-- Supplied text follows --

12 KiB
name, description
| name | description |
|---|---|
| usability-frameworks | Usability testing methodology, Nielsen's heuristics, and usability metrics for evaluating user interfaces |
Usability Frameworks
Comprehensive frameworks and methodologies for planning, conducting, and analyzing usability tests to improve user experience.
When to Use This Skill
Auto-loaded by agents:
research-ops- For usability testing and heuristic evaluation
Use when you need:
- Planning usability tests
- Conducting user testing sessions
- Evaluating interface designs
- Identifying usability problems
- Testing prototypes or live products
- Applying Nielsen's heuristics
- Measuring usability metrics
Core Concepts
What is Usability Testing?
Usability testing is a method for evaluating a product by testing it with representative users. Users attempt to complete typical tasks while observers watch, listen, and take notes.
Purpose: Identify usability problems, discover opportunities for improvement, and learn about user behavior and preferences.
When to use:
- Before development (testing prototypes)
- During development (iterative testing)
- After launch (validation and optimization)
- Before major redesigns
The Five Usability Quality Components (Jakob Nielsen)
- Learnability: How easy is it for users to accomplish basic tasks the first time?
- Efficiency: How quickly can users perform tasks once they've learned the design?
- Memorability: Can users remember how to use it after time away?
- Errors: How many errors do users make, how severe, and how easily can they recover?

-- Supplied text concluded --
-- Data section follows --

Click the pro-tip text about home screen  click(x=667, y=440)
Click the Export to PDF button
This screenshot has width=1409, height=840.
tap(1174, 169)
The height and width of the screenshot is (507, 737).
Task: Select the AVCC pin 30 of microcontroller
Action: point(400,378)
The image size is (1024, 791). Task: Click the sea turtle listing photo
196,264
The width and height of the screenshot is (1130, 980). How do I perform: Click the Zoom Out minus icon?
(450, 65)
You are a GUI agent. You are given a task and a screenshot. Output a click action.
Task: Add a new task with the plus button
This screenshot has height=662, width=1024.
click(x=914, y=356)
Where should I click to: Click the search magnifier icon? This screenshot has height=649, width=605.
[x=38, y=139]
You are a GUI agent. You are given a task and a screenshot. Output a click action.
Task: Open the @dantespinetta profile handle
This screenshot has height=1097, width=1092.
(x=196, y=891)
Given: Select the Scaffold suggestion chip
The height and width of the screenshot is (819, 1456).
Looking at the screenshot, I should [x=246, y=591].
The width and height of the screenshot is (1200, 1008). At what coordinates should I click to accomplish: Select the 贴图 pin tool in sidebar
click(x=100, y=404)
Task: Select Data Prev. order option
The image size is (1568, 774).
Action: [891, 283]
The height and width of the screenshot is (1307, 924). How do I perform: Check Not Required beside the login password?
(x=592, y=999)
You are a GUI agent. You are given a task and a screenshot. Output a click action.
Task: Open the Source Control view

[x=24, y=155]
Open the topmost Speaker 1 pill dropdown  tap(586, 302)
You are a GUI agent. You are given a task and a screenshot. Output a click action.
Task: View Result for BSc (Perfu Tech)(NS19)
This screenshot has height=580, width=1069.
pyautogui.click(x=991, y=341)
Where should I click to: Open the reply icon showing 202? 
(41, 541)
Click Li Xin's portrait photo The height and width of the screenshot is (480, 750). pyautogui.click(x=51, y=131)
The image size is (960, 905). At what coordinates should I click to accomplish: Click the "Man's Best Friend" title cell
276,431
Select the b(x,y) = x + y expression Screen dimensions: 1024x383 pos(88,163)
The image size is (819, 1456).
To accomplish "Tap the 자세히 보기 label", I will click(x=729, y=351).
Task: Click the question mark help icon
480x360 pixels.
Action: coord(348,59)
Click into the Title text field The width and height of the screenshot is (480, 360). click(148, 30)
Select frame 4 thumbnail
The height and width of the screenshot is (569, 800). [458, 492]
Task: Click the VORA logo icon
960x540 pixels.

-- Data section concluded --

_What you need to do_:
1. In the usability frameworks text, whose name is given with the five usability quality components?
2. Shorten the paragraph of the usability frameworks text that begins "Usability testing is a method" to a single sentence, keeping its main facts.
3. Translate this sentence from the usability frameworks text into Spanish: "Users attempt to complete typical tasks while observers watch, listen, and take notes."

_Written responses_:
1. Jakob Nielsen

2. Usability testing evaluates a product by having representative users try typical tasks while observers watch, listen, and take notes.

3. Los usuarios intentan completar tareas típicas mientras los observadores miran, escuchan y toman notas.